Tristan da Cunha 130nm Eastwards. Squares up to Top Gallants, Inner and Outer Jibs, Braced close to square, and winds from the aft filling the sails while Europa keeps rolling in the South Atlantic swell.
Running downwind is not the fastest or most comfortable sailing, but allowing to plot a course straight towards the remote island.
Passing squalls during the night, with rain and gusts climbing up to 35kn made for dousing the Royals and having them stowed away. Westerly winds ask for pulling down the staysails downhauls and furl them.
From then on, the day goes on under the good weather, with now and then passing showers and menacing squall clouds spread a handful of miles here and there. All in all allowing to keep going with some maintenance projects aloft, sail training talks, and lectures.
In the afternoon starts to be clear that will be necessary to slow down soon if we want to have a good look at Tristan da Cunha in daylight. Still under restrictions concerning the Covid pandemic, the remotest inhabited island in the world won’t allow visitors ashore still for a while. But it is always worth sailing close to the spectacular volcano that forms the island and having a look at Edinburgh of the Seven Seas, the only town in the archipelago, home to a quite isolated community counting about 250 people.

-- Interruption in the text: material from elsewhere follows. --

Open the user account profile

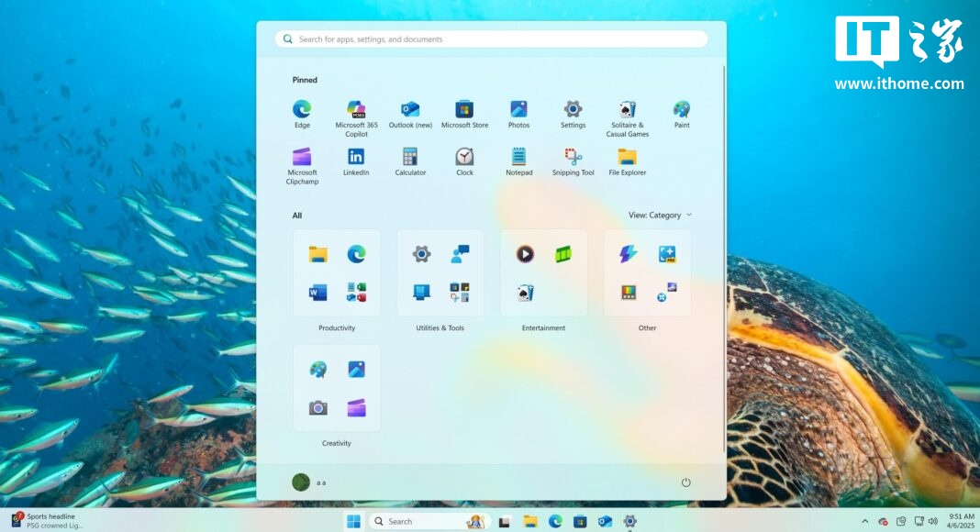coord(309,482)
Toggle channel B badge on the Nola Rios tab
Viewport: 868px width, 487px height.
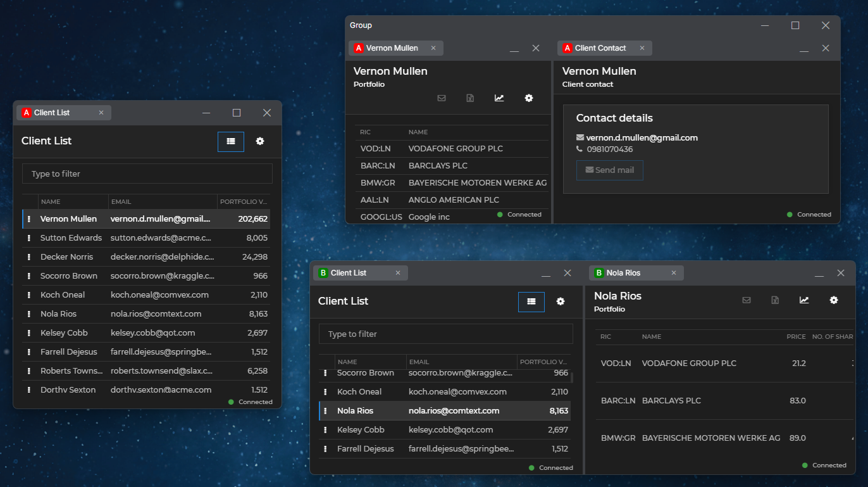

But before that, the first land comes into sight. With a name that catches our attention, Inaccessible Island contours start to be visible amongst the low clouds. 30km Southwest of Tristan and Surrounded by formidable 500m cliffs, it remains in almost pristine condition, free of introduced animals. The fact that tells about its abundance of breeding birds. Amongst them, the Spectacled Petrel nest nowhere else on earth, and about two million shearwaters pairs breed here. It is also home to two endemic land birds, the Inaccessible rails and buntings. 230 species of plants cover the terrain, eight of them nowhere else to be found, plus other 60 exclusives to the Tristan archipelago.
Gradually we start leaving Inaccessible behind when the sun starts getting low on the horizon. Planning a sunrise arrival to the vicinity of Tristan da Cunha, late in the afternoon Europa starts reducing sail under yet another stunning sunset.
By nightfall, she makes her way just under Topsails and both of her Jibs, still at a speed of 3 to 4kn on an ENE course. More sail handling sure will be needed during the next hours to pinpoint her arrival to close proximity of Tristan by the early morning.